You have defined a default permission class (in settings.py), so unless you want to override that you don't need to specify a permission_classes value in your view class.
I have the following models:
class Application(models.Model):
users = models.ManyToManyField(User, through='Permission')
folder = models.ForeignKey(Folder)
class Folder(models.Model):
company = models.ManyToManyField(Compnay)
class UserProfile(models.Model):
user = models.OneToOneField(User, related_name='profile')
company = models.ManyToManyField(Company)
What I would like to do is to check whether one of the users of the Application has the same company as the Application (via Folder). If this is the case the Application instance should not be saved.
The problem is that the ManyToManyFields aren't updated until after the 'post-save' signal.
The only option seems to be the new m2m_changed signal. But I'm not sure how I then roll back the save that has already happened.
Another option would be to rewrite the save function (in models.py, because I'm talking about the admin here), but I'm not sure how I could access the manytomanyfield content.
Finally I've read something about rewriting the save function in the admin of the model in admin.py, however I still wouldn't know how you would access the manytomanyfield content.
I have been searching for this everywhere but nothing I come across seems to work for me.
If anything is unclear, please tell me.
Thanks for your help!
Heleen
Because I didn't get a reply from Botondus I decided to ask a new question in the Django Users Google Group and finally got the answer from jaymz.
I figured that Botondus method was the right way of doing it, it just wasn't quite working. The reason that it doesn't work in this case is because I'm using a Through model for the field I would like to do the validation on. Because of some earlier feedback I got on a previously posted question I gathered that first the Application instance is saved and then the ManyToMany instances are saved (I believe this is right, but correct me if I'm wrong). So I thought that, if I would perform the validation on the ManyToMany Field in the Through model, this would not prevent the Application instance being saved.
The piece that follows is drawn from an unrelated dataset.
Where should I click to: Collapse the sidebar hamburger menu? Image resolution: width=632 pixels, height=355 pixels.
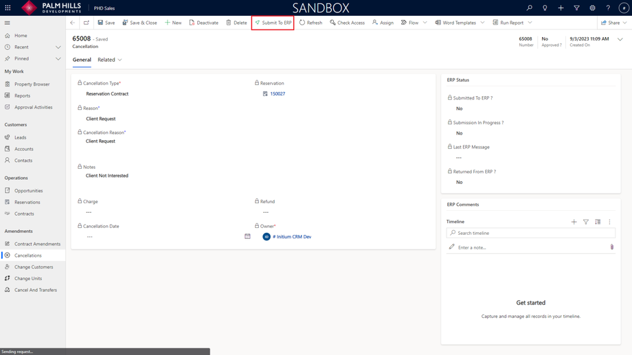point(8,23)
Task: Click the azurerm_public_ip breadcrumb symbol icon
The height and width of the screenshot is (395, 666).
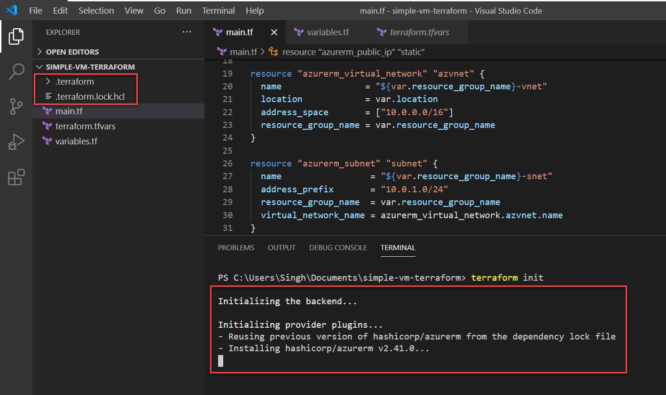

But in fact it does prevent that from happening.
So if you have a ManyToMany Field inline in your model's admin and you would like to do validation on that field, you specify the clean function in the through model, like this:
admin.py
class PermissionInline(admin.TabularInline):
form = PermissionForm
model = Permission
extra = 3
forms.py
class PermissionForm(forms.ModelForm):
class Meta:
model = Permission
def clean(self):
cleaned_data = self.cleaned_data
user = cleaned_data['user']
role = cleaned_data['role']
if role.id != 1:
folder = cleaned_data['application'].folder
if len(filter(lambda x:x in user.profile.company.all(),folder.company.all())) > 0: # this is an intersection
raise forms.ValidationError("One of the users of this Application works for one of the Repository's organisations!")
return cleaned_data
If the validation results in an error NOTHING (neither the application instance, nor the manytomany users instances) is saved and you get the chance to correct the error.
forms.py
class ApplicationForm(ModelForm):
class Meta:
model = Application
def clean(self):
cleaned_data = self.cleaned_data
users = cleaned_data['users']
folder = cleaned_data['folder']
if users.filter(profile__company__in=folder.company.all()).count() > 0:
raise forms.ValidationError('One of the users of this Application works in one of the Folder companies!')
return cleaned_data
admin.py
class ApplicationAdmin(ModelAdmin):
form = ApplicationForm
Edit: Replaced initial (wrong) model validation example with form validation.